Inside the Making of an On-Screen First Queer Kiss

A queer on-screen kiss holds a deep gravity to a film’s plot. Filmmakers at the Outfest Fusion QTBIPOC Film Festival give a glimpse behind the current how they created these magical moments.

By Shahamat Uddin

April 26, 2023

Two Two Spirit people embrace eachother while dancing, faces leaning towards one another. A still from Roberto Fatal’s Chaac and Yum.

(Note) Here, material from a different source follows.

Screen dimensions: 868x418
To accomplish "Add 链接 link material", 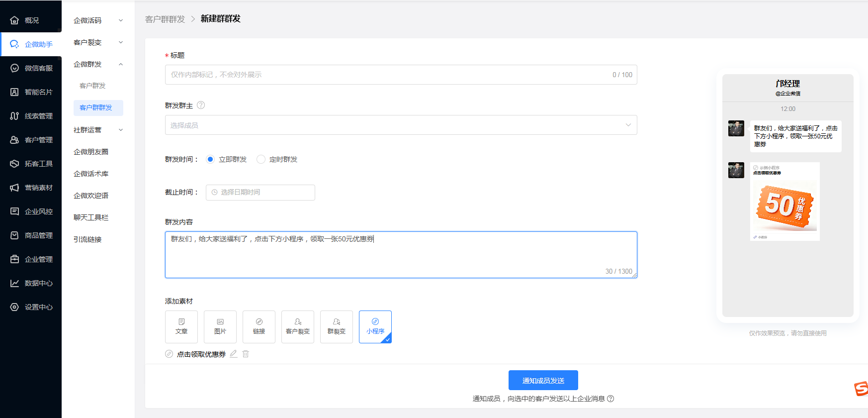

Maybe it all starts with a look. Or, perhaps, a touch of the knee. Or, for the bolder types, maybe someone even says something – gutting. Someone takes a deep gulp. A pair of individuals lock eyes, briefly, or maybe way too long for comfort. There are the slow lean ins or the sudden head grabs or a confusing mixture of both, yet, a queer on-screen kiss holds a deep gravity to a film’s plot that often flips an entire film on its own axis. 

At this year’s Outfest Fusion QTBIPOC Film festival, filmmakers were no strangers to portraying on-screen queer kisses. From Roberto Fatal’s Chaac and Yum to Shakil Jessa’s Imran and Alykhan to Mishaal Memon’s Shoot Your Shot, festival attendees were able to experience a wide breadth of queer kisses that spanned cultures, ages and genders. Marco De Luca, director of Outfest Fusion films Forever and This Is You understands the power of an on-screen queer kiss like a “coronation.”

He tells Outfest, “I’ve directed plenty of on-screen kisses, but it’s really true that a queer kiss has such a different impact, not just on the story itself, but on the viewer too. It’s almost like a coronation. It’s a way for people to know an aspect of a character that they might not necessarily see from the beginning. It carries so much meaning. A queer kiss introduces a whole world within a story. It makes everything different for everyone involved.”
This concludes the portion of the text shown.